Other commands / FAQ

Below are some nice to know commands with example output and some common problems. This will continously be populated as people ask for certain things. Your question here!

I'm not allowed to submit jobs

salloc: error: Job submit/allocate failed: Invalid account or account/partition combination specified

This error means you have not been associated with any usage account yet, so you must contact an administrator to add your user to the correct account.

My job is pending with a "requeued held" status

This means something went wrong when the job started on a compute node, so the job went back into the queue to avoid draining the node. It will stay in this state forever until manually restarted. Try running a scontrol release <job_id> and if that doesn't work contact an administrator.

Show busy/free cores for the entire cluster

Example output (A=allocated, I=idle, O=other, T=total):

$ sinfo -o "%C"
CPUS(A/I/O/T)
620/596/240/1456

Show reserved compute nodes

Reservations will also be used for scheduled maintenance, so that SLURM simply won't jobs to start if they have a time limit set that spans into the reservation.

$ sinfo -T
RESV_NAME       STATE           START_TIME             END_TIME     DURATION  NODELIST
maintenance  INACTIVE  2023-12-18T23:00:00  2023-12-20T01:00:00   1-02:00:00  bio-oscloud[02-09]

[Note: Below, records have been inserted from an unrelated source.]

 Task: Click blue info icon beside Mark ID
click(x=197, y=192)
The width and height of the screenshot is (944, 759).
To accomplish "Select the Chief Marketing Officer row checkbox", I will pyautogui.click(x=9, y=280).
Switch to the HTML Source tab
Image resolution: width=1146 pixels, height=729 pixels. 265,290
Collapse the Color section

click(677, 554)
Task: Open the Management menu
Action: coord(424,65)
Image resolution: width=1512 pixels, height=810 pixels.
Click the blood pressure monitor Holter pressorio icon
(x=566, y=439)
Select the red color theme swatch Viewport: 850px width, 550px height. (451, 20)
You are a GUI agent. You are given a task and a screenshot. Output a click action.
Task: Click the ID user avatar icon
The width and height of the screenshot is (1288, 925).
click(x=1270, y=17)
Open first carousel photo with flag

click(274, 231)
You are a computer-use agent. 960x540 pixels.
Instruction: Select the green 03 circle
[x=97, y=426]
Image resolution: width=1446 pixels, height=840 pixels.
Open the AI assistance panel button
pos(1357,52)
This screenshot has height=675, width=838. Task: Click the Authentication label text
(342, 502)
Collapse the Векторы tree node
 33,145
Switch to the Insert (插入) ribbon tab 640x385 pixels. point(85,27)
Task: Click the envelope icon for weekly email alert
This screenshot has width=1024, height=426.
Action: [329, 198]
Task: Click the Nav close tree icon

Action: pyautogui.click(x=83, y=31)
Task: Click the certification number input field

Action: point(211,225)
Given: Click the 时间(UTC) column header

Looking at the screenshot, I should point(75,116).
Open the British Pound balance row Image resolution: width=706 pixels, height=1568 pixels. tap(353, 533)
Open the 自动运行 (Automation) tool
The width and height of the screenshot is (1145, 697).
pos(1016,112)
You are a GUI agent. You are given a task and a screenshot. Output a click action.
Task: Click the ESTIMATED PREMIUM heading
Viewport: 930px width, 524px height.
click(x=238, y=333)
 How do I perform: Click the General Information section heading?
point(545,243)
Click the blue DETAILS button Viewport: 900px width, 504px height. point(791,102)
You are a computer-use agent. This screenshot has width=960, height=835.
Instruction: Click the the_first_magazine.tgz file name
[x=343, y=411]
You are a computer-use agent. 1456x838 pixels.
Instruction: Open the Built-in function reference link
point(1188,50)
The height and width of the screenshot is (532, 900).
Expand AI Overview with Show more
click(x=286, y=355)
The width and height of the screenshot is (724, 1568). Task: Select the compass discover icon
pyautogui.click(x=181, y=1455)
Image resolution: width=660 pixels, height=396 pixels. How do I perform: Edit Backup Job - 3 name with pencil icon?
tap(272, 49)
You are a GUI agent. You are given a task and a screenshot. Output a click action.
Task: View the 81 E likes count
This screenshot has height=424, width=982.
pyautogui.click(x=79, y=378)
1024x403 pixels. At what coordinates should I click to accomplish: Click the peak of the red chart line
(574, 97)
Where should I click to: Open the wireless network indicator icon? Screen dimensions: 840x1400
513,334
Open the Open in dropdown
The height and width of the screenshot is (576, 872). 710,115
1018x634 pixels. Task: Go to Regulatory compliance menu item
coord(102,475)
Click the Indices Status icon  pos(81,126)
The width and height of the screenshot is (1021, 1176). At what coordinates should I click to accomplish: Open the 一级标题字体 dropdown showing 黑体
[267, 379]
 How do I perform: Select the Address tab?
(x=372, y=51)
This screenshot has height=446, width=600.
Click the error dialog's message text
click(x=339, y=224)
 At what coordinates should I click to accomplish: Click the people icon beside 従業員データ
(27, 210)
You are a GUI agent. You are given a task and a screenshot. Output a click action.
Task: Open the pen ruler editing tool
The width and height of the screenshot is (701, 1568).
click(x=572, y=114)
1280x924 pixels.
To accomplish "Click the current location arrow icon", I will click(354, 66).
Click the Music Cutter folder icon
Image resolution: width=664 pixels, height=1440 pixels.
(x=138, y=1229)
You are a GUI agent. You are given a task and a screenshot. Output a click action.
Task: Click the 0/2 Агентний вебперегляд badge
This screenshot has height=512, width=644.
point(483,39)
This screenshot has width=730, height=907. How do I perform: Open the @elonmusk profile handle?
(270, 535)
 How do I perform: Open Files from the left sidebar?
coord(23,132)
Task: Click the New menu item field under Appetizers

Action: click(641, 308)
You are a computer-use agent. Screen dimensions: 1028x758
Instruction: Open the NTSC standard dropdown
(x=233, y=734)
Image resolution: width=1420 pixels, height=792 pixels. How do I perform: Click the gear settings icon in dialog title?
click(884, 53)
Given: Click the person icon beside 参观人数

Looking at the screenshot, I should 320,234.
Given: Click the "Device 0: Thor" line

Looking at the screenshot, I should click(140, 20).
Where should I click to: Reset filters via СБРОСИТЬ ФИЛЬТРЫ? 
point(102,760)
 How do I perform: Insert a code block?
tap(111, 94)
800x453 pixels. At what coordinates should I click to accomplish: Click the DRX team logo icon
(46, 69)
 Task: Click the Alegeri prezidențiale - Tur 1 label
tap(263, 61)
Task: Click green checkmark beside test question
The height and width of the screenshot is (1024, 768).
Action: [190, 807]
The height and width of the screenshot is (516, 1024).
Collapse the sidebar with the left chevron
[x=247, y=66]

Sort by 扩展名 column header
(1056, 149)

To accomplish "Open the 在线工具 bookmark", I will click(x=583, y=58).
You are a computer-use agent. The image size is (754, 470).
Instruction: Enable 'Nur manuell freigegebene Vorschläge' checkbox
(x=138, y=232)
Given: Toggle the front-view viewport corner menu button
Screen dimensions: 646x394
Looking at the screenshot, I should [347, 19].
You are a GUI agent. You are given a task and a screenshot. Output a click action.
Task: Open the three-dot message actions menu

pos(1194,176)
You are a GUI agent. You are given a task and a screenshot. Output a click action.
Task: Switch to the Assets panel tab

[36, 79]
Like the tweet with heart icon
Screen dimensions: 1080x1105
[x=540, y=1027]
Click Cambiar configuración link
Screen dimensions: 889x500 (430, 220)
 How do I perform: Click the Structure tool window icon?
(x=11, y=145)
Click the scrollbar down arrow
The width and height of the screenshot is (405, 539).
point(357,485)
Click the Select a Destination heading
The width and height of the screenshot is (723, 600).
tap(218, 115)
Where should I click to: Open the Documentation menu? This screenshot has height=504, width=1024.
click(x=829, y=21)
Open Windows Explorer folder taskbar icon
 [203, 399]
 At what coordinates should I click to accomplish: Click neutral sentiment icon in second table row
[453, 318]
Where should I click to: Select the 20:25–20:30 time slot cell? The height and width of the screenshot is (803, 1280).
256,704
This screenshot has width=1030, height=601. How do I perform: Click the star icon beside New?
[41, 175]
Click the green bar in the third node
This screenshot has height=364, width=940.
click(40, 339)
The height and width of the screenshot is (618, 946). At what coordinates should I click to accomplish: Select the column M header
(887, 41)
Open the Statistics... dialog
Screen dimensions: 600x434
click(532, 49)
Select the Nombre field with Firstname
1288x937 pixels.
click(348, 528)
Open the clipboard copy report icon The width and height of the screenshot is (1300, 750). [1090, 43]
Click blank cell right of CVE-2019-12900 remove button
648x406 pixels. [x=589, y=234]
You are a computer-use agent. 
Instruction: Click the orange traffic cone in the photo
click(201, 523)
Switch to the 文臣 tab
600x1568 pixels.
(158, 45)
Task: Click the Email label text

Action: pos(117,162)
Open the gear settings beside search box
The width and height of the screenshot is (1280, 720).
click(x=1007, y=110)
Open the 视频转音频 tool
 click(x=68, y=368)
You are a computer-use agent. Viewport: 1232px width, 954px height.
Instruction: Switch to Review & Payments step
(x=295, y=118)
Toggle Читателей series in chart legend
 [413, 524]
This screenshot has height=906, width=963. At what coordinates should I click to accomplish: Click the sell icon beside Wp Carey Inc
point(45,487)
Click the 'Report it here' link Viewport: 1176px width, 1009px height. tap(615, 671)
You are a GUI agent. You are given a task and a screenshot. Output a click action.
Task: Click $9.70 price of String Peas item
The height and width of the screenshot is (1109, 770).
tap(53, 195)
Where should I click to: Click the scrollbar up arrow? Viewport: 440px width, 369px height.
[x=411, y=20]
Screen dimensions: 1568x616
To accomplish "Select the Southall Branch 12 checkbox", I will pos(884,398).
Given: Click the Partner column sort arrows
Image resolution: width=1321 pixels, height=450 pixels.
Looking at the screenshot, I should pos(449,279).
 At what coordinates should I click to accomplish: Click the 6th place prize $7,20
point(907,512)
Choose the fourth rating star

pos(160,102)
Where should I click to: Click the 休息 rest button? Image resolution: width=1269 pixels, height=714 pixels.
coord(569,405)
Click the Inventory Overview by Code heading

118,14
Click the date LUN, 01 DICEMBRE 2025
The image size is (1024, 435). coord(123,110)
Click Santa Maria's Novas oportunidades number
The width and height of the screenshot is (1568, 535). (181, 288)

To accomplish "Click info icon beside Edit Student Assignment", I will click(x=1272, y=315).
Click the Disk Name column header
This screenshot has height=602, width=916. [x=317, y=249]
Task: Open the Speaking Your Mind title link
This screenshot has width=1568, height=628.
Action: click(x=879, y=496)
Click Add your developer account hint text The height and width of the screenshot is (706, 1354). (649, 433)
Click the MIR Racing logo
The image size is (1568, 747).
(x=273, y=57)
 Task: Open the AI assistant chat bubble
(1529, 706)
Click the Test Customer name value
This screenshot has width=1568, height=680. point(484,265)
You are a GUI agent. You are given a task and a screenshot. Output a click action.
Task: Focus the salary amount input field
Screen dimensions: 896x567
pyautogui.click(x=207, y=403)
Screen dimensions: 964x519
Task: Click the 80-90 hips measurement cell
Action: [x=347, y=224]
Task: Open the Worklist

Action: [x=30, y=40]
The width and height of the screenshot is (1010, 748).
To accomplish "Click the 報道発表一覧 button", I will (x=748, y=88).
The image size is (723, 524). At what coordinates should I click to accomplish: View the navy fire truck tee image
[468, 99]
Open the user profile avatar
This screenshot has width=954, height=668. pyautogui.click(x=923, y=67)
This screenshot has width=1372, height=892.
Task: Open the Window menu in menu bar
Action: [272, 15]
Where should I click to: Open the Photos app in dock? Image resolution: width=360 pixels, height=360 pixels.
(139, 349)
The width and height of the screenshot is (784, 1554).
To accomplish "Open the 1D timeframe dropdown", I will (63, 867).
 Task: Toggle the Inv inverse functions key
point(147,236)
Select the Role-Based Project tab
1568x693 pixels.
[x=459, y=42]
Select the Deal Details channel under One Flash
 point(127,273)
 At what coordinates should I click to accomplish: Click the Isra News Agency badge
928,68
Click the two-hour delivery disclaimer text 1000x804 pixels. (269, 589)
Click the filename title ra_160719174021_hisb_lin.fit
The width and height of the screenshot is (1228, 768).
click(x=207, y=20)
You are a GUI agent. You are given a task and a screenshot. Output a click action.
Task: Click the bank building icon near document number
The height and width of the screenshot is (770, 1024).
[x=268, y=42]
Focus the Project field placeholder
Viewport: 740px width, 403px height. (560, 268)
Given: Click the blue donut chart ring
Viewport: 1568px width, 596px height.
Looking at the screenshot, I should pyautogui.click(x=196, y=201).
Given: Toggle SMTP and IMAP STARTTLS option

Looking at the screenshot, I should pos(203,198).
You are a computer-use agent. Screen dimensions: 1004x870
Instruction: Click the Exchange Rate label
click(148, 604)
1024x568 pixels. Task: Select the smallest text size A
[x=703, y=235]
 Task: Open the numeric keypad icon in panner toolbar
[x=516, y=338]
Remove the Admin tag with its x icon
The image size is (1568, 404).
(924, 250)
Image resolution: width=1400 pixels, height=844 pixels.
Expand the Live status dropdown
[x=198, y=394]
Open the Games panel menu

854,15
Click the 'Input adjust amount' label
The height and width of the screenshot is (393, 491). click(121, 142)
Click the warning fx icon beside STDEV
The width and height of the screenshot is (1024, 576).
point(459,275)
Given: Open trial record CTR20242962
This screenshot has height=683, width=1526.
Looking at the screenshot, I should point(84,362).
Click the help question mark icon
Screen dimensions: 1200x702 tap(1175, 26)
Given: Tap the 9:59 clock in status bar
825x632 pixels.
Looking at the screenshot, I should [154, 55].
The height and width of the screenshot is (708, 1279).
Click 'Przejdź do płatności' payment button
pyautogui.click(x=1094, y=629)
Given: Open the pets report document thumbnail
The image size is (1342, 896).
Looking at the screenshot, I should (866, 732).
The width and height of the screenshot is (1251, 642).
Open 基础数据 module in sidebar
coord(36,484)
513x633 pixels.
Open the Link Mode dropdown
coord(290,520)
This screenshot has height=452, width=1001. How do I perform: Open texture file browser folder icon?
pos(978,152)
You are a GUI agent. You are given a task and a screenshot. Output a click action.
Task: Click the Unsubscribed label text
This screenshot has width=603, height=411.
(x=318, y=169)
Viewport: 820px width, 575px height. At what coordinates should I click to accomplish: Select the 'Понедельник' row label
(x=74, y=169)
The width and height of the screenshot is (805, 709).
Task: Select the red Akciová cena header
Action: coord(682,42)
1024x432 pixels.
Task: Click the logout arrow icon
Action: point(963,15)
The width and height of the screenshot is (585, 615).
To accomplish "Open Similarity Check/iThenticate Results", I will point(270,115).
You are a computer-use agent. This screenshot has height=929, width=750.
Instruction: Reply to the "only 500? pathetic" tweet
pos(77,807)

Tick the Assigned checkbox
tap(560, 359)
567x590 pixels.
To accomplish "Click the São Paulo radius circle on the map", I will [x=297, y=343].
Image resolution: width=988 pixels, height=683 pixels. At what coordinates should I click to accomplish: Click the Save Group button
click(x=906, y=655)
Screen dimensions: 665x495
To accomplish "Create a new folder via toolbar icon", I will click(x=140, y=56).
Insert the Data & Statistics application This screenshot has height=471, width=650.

Show details about the whole cluster configuration

$ scontrol show config

SLURM environment variables

SLURM jobs will have a variety of environment variables set within job allocations, which might become handy programmatically. Below is an overview of relevant ones. For all of them refer to the SLURM documentation for input environment variables and output environment variables. Some may not be present for your particular job, so to list only those currently available within a job run for example env | grep -iE 'SLURM|SBATCH'.

Variable(s) Description
SLURM_ARRAY_TASK_COUNT Total number of tasks in a job array
SLURM_ARRAY_TASK_ID Job array ID (index) number
SLURM_ARRAY_TASK_MAX Job array's maximum ID (index) number
SLURM_ARRAY_TASK_MIN Job array's minimum ID (index) number
SLURM_ARRAY_TASK_STEP Job array's index step size
SLURM_ARRAY_JOB_ID Job array's master job ID number
SLURM_CLUSTER_NAME Name of the cluster on which the job is executing
SLURM_CPUS_ON_NODE Number of CPUS on the allocated node
SLURM_CPUS_PER_TASK Number of cpus requested per task. Only set if the --cpus-per-task option is specified.
SLURM_JOB_ACCOUNT Account name associated of the job allocation
SLURM_JOBID, SLURM_JOB_ID The ID of the job allocation
SLURM_JOB_CPUS_PER_NODE Count of processors available to the job on this
SLURM_JOB_DEPENDENCY Set to value of the --dependency option
SLURM_JOB_NAME Name of the job
SLURM_NODELIST, SLURM_JOB_NODELIST List of nodes allocated to the job
SLURM_NNODES, SLURM_JOB_NUM_NODES Total number of different nodes in the job's resource allocation
SLURM_MEM_PER_NODE Takes the value of --mem if this option was specified.
SLURM_MEM_PER_CPU Takes the value of --mem-per-cpu if this option was specified.
SLURM_NTASKS, SLURM_NPROCS Same as -n or --ntasks if either of these options was specified.
SLURM_NTASKS_PER_NODE Number of tasks requested per node. Only set if the --ntasks-per-node option is specified.
SLURM_NTASKS_PER_SOCKET Number of tasks requested per socket. Only set if the --ntasks-per-socket option is specified.
SLURM_SUBMIT_DIR The directory from which sbatch was invoked
SLURM_SUBMIT_HOST The hostname of the computer from which sbatch was invoked
SLURM_TASK_PID The process ID of the task being started
SLURMD_NODENAME Name of the node running the job script
SLURM_JOB_GPUS GPU IDs allocated to the job (if any).